Soon after, Marouf bought a scooty, which helped her save time as well as escape the harassment.

“I was a bit reluctant as people can't take their eyes off a girl whether they are riding a two-wheeler or driving a four wheeler or even walking,” she said. However, while riding a scooty, she says, people stare or pass comments but can’t touch.

 “Whenever any such incident occurs, I do not pay any heed to the eve teasers and manage to flee freely,” she said.

So Marouf is happy with her scooty rides.  “It undoubtedly saves a lot of time and most importantly saves one from the harassment that occurs in the buses,” she says.

DIG Central Kashmir, Ghulam Hassan Bhat told Kashmir Impulse that a woman can register a complaint if she faces verbal harassment while riding or driving. He said the culprit can be arrested for eve teasing under 294 RPC.

 While scooty is making Marouf’s life easier and safer, her expenses have increased.

Data provided:
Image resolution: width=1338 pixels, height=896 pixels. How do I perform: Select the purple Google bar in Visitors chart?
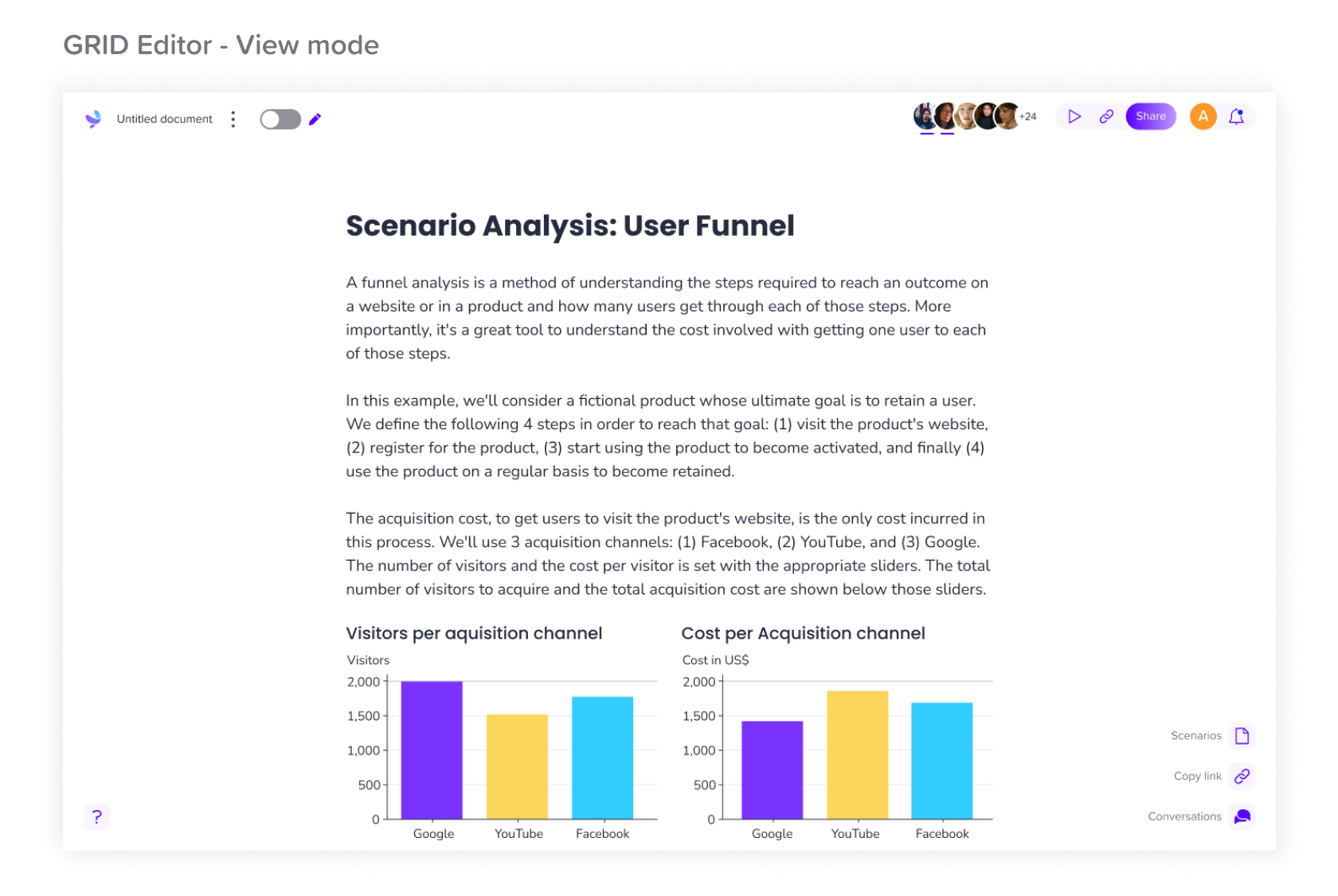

What to work on:
- 1) Reproduce the stretch of the scooty passage from "DIG Central Kashmir, Ghulam" through "expenses have increased.".
- 2) Carry on the passage about Marouf and her scooty from its last sentence.

Task responses:
- 1)
DIG Central Kashmir, Ghulam Hassan Bhat told Kashmir Impulse that a woman can register a complaint if she faces verbal harassment while riding or driving. He said the culprit can be arrested for eve teasing under 294 RPC.

 While scooty is making Marouf’s life easier and safer, her expenses have increased.

- 2)
“I used to save some money from the bus fare expenses my parents gave me, by walking, but now all the money is spent on fuel,” she said. But the expenses on her scooty are worth it, she says.

She also finds a scooty better than cars because of traffic jams. “Traffic is never an issue while riding a scooty and it can enter  narrow lanes as well,” Marouf said. A car, she adds, is too expensive for her at this age.

Marouf is just one of the thousands of girls riding their way to freedom and convenience in Kashmir.

According to the data available at Regional Transport Office (RTO), in 2014 and 2015, 3202 women applied for learner’s license and 992 for regular licenses (for both two wheelers as well as four wheelers).

Officials said anyone who is 17 plus can apply for the driving license for scooty.

 “I feel delighted whenever any girl applies for a licence, so that they can travel by their own convenience,” said Regional Transport Officer Kashmir, Farooq Ahmad Rather. He said girls mostly prefer two-wheelers to cars.

“I attended a few driving license sessions and girls passed driving tests,” Rather said.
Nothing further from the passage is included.